═════ TEKS YANG DIBERIKAN ═════

Kemampuan ini tentunya berbeda-beda menurut perbedaan keadaan manusia itu sendiri, tempat tinggalnya dan kendaraannya. Sebab masing-masing daerah memiliki perbedaan ekonomi, biaya dan alat transportasi.

Al Habib Abdullah Al Haddad dalam An Nashoihud Diniyyah menyebutkan, barangsiapa yang memaksakan diri padahal dia tidak wajib haji, karena kerinduannya kepada Baitullah al Haram dan karena keinginannya untuk melaksanakan syariat agama islam, maka yang demikian menunjukkan atas kesempurnaan iman dan tentu pahalanya lebih banyak dan besar.

═════ INFORMASI YANG DITAMPILKAN ═════

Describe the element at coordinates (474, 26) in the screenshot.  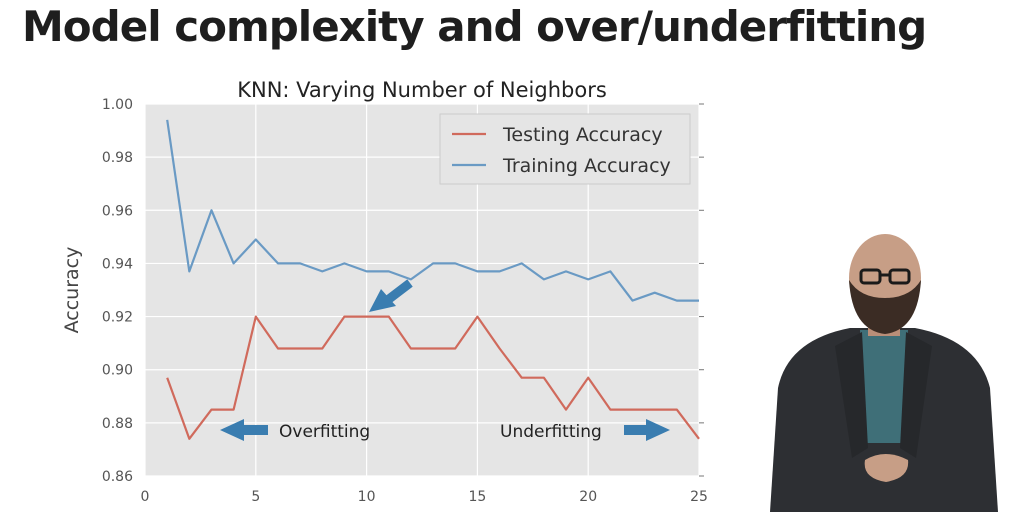
I see `slide-title: Model complexity and over/underfitting` at that location.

═════

YANG HARUS DILAKUKAN: Sebutkan semua hal yang menurut teks yang diberikan berbeda pada masing-masing daerah.

HASIL: Masing-masing daerah memiliki perbedaan ekonomi, biaya, dan alat transportasi.